** YOUR INSTRUCTIONS **
In the listing below, start your output at the line with "Task: Select the 每月 $3,300 plan button" and end it after the line with "Reload page in", copying every line exactly.
[RECORD EXTRACTS Boundary: Start]
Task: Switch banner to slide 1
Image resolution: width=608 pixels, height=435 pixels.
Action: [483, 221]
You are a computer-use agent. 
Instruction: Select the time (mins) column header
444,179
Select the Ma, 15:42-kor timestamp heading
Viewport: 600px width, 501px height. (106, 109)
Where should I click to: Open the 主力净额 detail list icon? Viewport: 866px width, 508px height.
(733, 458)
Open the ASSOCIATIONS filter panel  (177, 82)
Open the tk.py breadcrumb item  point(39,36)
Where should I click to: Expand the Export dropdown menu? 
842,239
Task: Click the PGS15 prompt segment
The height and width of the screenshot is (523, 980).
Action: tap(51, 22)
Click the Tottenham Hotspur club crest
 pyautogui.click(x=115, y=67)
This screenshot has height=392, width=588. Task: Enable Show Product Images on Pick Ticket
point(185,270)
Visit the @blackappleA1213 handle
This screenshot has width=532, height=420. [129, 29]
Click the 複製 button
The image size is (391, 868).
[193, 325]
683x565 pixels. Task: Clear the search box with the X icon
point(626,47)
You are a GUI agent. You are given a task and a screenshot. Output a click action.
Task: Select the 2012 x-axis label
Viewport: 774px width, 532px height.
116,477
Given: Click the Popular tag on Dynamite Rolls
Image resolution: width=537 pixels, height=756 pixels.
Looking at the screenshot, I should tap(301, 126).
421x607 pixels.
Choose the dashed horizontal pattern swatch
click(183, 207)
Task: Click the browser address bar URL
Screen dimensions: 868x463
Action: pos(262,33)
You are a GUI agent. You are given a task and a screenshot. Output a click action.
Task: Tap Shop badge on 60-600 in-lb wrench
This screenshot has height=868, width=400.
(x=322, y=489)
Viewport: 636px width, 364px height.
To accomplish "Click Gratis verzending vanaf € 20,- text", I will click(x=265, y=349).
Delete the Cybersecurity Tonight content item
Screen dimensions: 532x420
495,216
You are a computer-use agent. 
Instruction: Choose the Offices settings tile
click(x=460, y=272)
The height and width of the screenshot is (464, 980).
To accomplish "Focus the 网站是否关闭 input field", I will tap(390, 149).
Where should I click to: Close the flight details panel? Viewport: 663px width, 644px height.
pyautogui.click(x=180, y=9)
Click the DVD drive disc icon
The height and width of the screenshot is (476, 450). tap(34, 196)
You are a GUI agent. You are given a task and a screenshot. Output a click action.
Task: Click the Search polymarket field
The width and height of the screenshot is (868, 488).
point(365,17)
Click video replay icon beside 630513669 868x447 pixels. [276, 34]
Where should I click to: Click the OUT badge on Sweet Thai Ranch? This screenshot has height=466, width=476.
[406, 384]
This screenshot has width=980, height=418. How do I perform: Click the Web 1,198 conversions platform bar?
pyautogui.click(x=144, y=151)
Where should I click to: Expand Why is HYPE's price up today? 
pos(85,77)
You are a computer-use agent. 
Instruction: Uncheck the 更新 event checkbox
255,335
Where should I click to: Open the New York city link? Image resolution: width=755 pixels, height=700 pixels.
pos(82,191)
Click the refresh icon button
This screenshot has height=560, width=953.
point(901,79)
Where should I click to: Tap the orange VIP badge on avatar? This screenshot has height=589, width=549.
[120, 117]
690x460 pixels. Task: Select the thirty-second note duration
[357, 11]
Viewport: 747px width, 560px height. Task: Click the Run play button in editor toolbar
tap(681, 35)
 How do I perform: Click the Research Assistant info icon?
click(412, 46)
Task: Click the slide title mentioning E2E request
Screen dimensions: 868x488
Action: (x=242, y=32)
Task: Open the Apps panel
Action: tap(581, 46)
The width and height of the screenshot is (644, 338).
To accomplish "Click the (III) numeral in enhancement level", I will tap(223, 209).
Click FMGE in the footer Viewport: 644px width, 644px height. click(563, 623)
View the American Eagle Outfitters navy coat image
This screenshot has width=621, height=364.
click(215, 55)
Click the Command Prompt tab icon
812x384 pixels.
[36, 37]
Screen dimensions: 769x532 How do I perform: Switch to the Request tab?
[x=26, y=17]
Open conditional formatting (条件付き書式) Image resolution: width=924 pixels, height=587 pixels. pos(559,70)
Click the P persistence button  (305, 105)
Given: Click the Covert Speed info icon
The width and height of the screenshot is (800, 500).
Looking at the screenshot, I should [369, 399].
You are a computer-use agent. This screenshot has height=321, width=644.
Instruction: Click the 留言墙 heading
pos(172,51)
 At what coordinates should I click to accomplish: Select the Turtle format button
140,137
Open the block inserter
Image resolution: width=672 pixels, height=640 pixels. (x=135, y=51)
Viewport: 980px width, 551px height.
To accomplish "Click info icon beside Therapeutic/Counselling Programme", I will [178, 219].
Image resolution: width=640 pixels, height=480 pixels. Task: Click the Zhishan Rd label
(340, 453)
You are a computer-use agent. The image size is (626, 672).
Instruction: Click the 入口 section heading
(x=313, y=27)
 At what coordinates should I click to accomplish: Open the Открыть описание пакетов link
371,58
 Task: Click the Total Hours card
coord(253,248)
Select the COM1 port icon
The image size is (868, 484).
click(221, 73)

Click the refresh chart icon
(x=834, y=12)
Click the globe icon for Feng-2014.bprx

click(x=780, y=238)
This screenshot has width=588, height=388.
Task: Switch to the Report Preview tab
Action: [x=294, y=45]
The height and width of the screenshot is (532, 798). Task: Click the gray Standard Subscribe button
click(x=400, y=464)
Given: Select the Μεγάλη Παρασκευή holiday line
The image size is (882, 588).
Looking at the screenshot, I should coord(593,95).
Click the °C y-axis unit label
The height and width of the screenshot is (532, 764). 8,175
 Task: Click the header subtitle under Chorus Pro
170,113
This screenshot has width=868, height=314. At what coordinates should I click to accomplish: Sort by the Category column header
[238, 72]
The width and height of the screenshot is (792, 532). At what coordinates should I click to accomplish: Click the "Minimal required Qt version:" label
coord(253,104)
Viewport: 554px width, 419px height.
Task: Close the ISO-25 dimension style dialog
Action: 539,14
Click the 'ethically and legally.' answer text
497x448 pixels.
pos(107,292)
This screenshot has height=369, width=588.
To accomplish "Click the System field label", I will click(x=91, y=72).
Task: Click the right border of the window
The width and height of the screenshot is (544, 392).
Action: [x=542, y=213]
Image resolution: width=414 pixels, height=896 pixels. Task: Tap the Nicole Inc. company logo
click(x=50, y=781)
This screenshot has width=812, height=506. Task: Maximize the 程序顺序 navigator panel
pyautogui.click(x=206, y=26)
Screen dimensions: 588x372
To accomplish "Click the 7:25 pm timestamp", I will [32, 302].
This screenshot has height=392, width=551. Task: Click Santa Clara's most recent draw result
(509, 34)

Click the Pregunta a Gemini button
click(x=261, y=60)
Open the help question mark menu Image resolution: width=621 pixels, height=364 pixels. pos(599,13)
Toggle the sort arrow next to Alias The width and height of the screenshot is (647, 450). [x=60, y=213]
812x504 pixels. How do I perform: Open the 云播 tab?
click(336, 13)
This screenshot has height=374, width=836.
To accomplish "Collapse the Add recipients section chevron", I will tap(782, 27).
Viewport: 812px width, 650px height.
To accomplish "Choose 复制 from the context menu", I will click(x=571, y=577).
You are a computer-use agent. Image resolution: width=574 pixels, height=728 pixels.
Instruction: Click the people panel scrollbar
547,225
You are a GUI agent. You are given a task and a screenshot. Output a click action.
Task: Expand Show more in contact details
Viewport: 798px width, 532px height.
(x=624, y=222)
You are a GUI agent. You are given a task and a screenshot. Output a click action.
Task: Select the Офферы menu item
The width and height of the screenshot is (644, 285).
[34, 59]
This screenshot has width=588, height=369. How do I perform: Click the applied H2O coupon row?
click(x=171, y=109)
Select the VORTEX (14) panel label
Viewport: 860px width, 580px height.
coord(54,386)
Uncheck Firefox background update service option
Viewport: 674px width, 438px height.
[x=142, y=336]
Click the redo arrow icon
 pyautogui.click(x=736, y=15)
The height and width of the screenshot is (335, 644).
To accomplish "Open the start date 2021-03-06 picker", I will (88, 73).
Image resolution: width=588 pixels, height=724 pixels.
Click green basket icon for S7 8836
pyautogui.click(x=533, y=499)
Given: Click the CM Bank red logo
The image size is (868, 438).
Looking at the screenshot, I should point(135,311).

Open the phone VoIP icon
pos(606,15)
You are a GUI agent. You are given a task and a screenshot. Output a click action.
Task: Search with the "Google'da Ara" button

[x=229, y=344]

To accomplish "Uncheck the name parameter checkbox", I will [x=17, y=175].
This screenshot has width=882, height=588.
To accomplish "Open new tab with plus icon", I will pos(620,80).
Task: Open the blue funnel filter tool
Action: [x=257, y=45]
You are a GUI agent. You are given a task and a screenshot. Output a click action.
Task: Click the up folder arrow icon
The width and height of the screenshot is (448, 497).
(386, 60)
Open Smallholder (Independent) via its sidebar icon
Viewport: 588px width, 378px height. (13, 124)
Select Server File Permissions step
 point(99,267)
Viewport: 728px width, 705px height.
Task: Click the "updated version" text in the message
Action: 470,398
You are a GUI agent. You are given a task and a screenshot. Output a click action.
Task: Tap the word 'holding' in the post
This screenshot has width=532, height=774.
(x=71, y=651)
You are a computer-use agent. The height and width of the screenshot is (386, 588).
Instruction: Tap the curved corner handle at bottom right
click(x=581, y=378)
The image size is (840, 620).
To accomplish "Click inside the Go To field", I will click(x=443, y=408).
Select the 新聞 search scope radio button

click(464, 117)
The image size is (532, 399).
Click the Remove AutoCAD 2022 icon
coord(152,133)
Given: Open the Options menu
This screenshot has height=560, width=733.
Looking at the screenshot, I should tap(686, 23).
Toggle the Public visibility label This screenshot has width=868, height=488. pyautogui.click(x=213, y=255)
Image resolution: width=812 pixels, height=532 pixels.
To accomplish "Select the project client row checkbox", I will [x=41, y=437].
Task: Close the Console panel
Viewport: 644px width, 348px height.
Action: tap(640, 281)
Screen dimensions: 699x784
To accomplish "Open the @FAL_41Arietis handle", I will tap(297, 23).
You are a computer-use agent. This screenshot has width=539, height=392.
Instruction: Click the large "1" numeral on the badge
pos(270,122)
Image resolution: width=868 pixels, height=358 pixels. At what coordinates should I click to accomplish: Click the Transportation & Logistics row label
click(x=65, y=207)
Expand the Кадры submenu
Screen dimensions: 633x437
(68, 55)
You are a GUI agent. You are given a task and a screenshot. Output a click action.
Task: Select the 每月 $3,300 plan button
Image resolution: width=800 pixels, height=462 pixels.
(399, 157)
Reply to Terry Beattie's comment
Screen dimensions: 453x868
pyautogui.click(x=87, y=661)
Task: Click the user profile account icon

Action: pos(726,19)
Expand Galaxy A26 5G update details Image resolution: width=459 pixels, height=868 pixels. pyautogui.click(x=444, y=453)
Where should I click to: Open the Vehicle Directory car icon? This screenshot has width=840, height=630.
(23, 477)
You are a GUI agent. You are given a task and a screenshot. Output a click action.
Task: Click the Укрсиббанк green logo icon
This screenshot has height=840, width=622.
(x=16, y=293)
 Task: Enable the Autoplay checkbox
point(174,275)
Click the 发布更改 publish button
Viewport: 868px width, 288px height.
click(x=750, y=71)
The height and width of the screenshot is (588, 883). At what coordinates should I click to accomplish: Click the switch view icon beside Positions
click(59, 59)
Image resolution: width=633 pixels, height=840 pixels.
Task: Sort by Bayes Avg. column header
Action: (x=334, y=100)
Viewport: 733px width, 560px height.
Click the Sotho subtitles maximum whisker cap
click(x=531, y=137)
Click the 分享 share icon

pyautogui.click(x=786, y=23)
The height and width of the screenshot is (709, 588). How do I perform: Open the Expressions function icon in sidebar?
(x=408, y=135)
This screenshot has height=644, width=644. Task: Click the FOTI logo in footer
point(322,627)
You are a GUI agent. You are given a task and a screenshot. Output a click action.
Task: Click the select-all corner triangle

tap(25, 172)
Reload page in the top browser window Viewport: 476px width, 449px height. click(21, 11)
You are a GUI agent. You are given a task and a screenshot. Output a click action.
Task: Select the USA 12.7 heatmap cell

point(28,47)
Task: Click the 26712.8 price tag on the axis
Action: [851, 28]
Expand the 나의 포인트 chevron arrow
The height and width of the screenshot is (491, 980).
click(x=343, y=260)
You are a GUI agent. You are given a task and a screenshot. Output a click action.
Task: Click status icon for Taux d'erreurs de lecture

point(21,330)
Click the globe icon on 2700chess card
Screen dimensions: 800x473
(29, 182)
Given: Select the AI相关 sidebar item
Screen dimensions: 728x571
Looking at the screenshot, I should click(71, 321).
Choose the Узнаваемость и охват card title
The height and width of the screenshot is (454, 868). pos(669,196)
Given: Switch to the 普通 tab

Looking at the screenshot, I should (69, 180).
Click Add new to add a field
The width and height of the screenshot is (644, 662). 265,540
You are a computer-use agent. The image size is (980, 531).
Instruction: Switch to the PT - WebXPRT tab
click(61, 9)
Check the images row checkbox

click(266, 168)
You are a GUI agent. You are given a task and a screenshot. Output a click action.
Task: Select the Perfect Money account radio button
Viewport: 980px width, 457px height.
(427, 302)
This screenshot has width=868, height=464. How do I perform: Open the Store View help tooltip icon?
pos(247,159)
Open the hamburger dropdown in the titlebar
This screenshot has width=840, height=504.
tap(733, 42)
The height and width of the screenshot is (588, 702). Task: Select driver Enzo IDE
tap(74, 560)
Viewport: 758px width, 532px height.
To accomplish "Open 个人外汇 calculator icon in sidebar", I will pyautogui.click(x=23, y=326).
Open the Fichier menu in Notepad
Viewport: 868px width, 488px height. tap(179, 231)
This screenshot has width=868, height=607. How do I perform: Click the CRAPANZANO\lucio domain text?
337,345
[RECORD EXTRACTS Boundary: End]
** RESULT FOR THIS EXERCISE **
Task: Select the 每月 $3,300 plan button
Image resolution: width=800 pixels, height=462 pixels.
(399, 157)
Reply to Terry Beattie's comment
Screen dimensions: 453x868
pyautogui.click(x=87, y=661)
Task: Click the user profile account icon

Action: pos(726,19)
Expand Galaxy A26 5G update details Image resolution: width=459 pixels, height=868 pixels. pyautogui.click(x=444, y=453)
Where should I click to: Open the Vehicle Directory car icon? This screenshot has width=840, height=630.
(23, 477)
You are a GUI agent. You are given a task and a screenshot. Output a click action.
Task: Click the Укрсиббанк green logo icon
This screenshot has height=840, width=622.
(x=16, y=293)
 Task: Enable the Autoplay checkbox
point(174,275)
Click the 发布更改 publish button
Viewport: 868px width, 288px height.
click(x=750, y=71)
The height and width of the screenshot is (588, 883). At what coordinates should I click to accomplish: Click the switch view icon beside Positions
click(59, 59)
Image resolution: width=633 pixels, height=840 pixels.
Task: Sort by Bayes Avg. column header
Action: (x=334, y=100)
Viewport: 733px width, 560px height.
Click the Sotho subtitles maximum whisker cap
click(x=531, y=137)
Click the 分享 share icon

pyautogui.click(x=786, y=23)
The height and width of the screenshot is (709, 588). How do I perform: Open the Expressions function icon in sidebar?
(x=408, y=135)
This screenshot has height=644, width=644. Task: Click the FOTI logo in footer
point(322,627)
You are a GUI agent. You are given a task and a screenshot. Output a click action.
Task: Click the select-all corner triangle

tap(25, 172)
Reload page in the top browser window Viewport: 476px width, 449px height. click(21, 11)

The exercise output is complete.